Douglas Clark: The schizophrenia of the Romantics

The Romantic poets emerged from the Enlightment, where rational thought had superceded superstition and abasement to hierarchy, to encounter and be invigorated by the dawn of the French Revolution. Wordsworth, describing his emotions in The Prelude, catches the excitement of the day. It was to be a new dawn for humankind culminating in the Russian Revolution of 1917. The triumph of logical rational thought over the humbug of centuries.
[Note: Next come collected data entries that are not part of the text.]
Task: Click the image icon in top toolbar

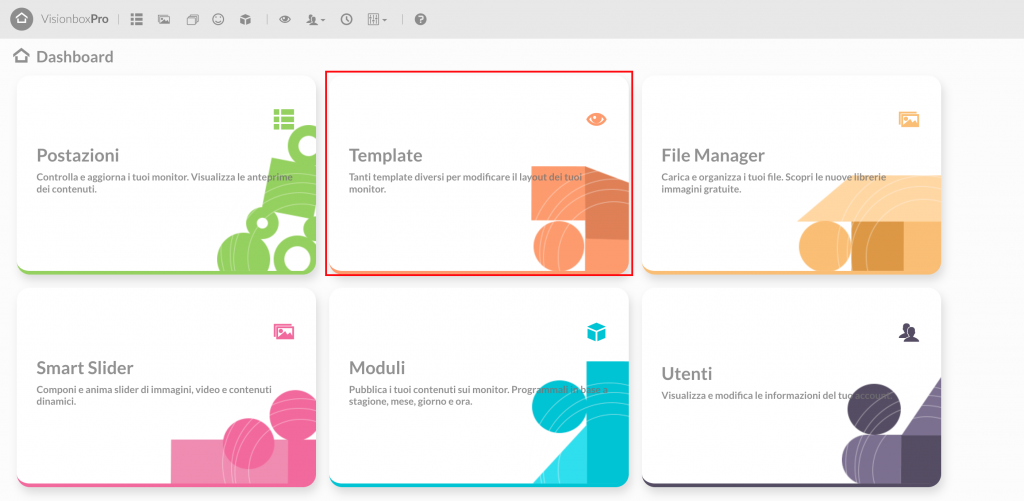Action: 164,19
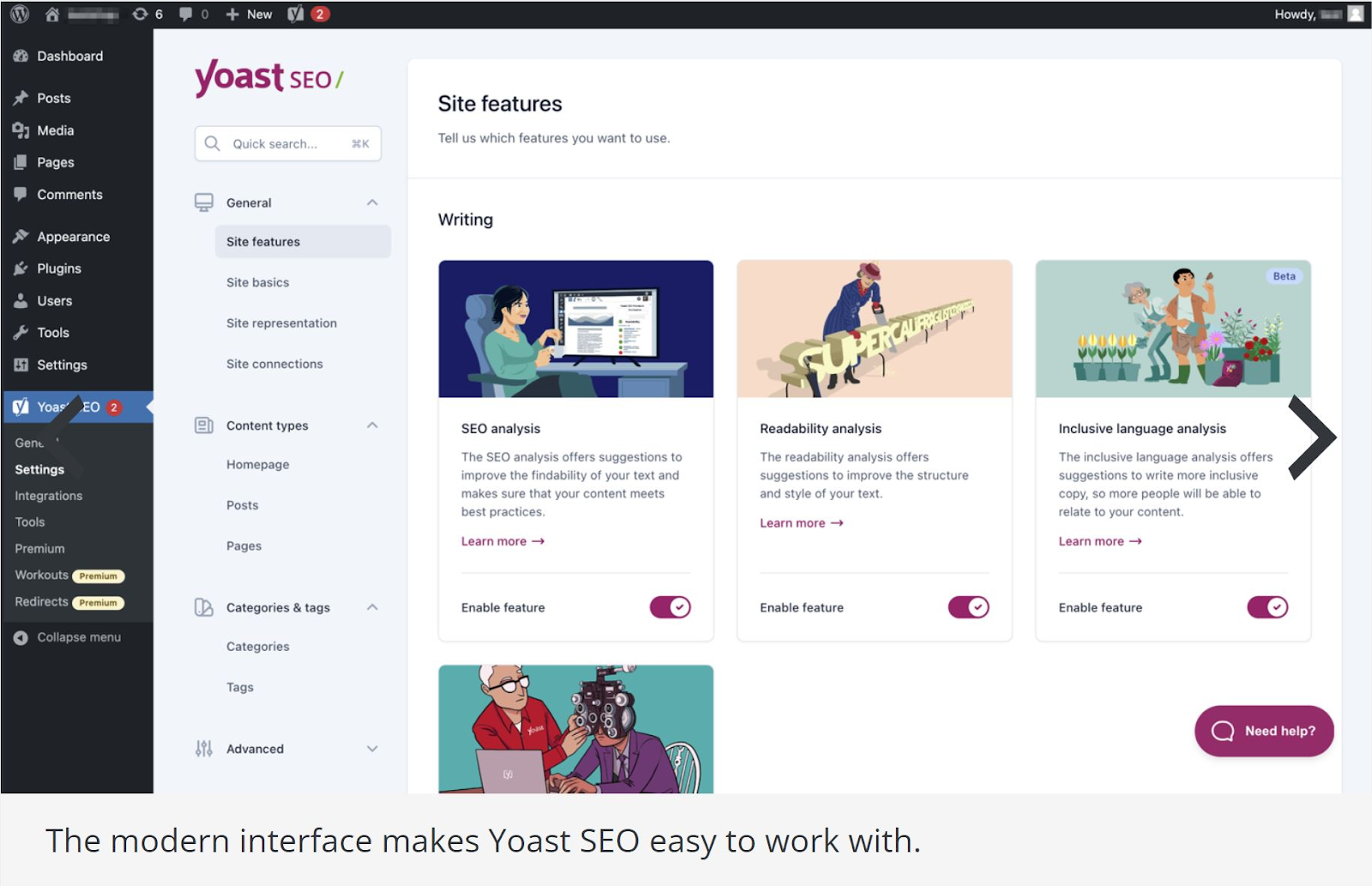Viewport: 1372px width, 886px height.
Task: Disable the SEO analysis feature toggle
Action: click(x=670, y=607)
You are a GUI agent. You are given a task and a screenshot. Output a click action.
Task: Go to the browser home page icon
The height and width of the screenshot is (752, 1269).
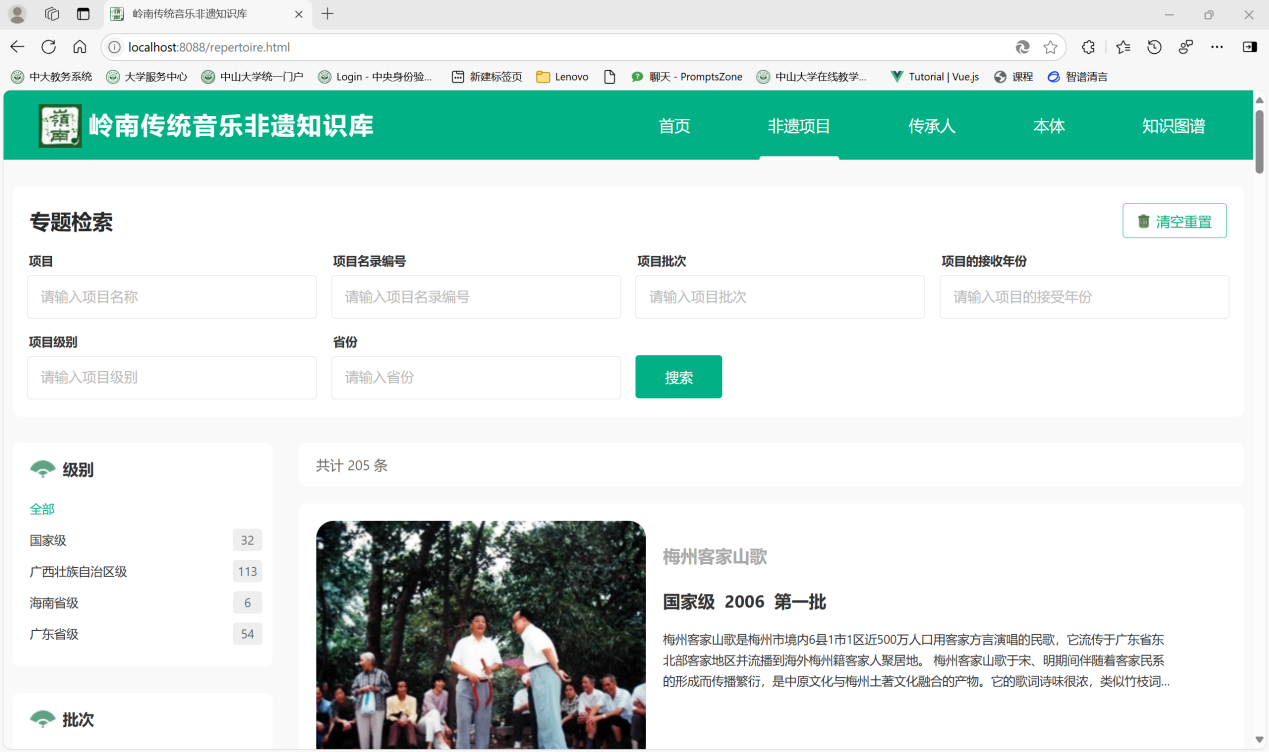pyautogui.click(x=80, y=47)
But the early Romantics were quickly confounded by practicalities and retreated into the Imagination. Hence Wordsworth in Tintern Abbey talks about the ideas in his own head and doesn't discuss the dubious scenery. The reaction to the excesses of the French Revoltion, where Reason was made a God, was very swift and Burke was quick-followed by the poets. Out of this Conservatism only Shelley and Blake kept the red flag flying. The Romantics wanted it both ways. They desired the new revolutionary thought but the constraints of everyday living promoted the most reactionary feelings. This was because they came from privileged classes, even William Blake; see John Clare for a peasant view. Robert Burns was exceptional, being Scottish. A similar thing happened in Enlightenment Edinburgh where Thomas Reid's `Common Sense' philosophy replaced the earlier invigorating scepticism of David Hume. What survived was the Imagination.

Charles Baudelaire, the exquisite poet of the city, used the orthodox poetical patterns to describe his decadence as he struggled mid-19th century to find a new ethos. He invented the Dandy. Before him we see Hölderlin; who in his Romantic retreat attempted to redefine Classical Greece in his native Swabia in contemporary terms. But the effort was too much for his fragile mind. Goethe, teetering on the Neoclassic, preferred his science to his poetry. But realising that in Faust he had asked the necessary questions. Where do we come from? Where are we going? Do we have to invent new gods or are the old ones still sufficient?

Rilke came to find a new path for poets in the 20th century. He and Yeats have been the dominant characters. They espoused antiquity and by developing their thoughts of personal relationships created a structure in which a poet could write. Rilke is the loneliest writer who ever lived. It is an intimate poetry looking back to the Romans and the Greeks, which would have delighted Hölderlin;. The tradition is re-established. Married with the Imagination. Rilke and Hölderlin sought a Homecoming for man from the modern technological world. This is why Heidegger loved them so.

But to return to the title of these thoughts. There is a schizophrenia at the heart of these Romanticists. For while glorying in the pursuit of knowledge and education of the masses they deplore the lack of the ancient veneration of authority. This modern world is not for them. Will the modern world ever produce a great poet? The answer is Arthur Rimbaud who walked away from it all. He realised that Art is a nonsense. A necessary neurosis of humanity. We are so imperfect. It is necessary to be absolutely modern.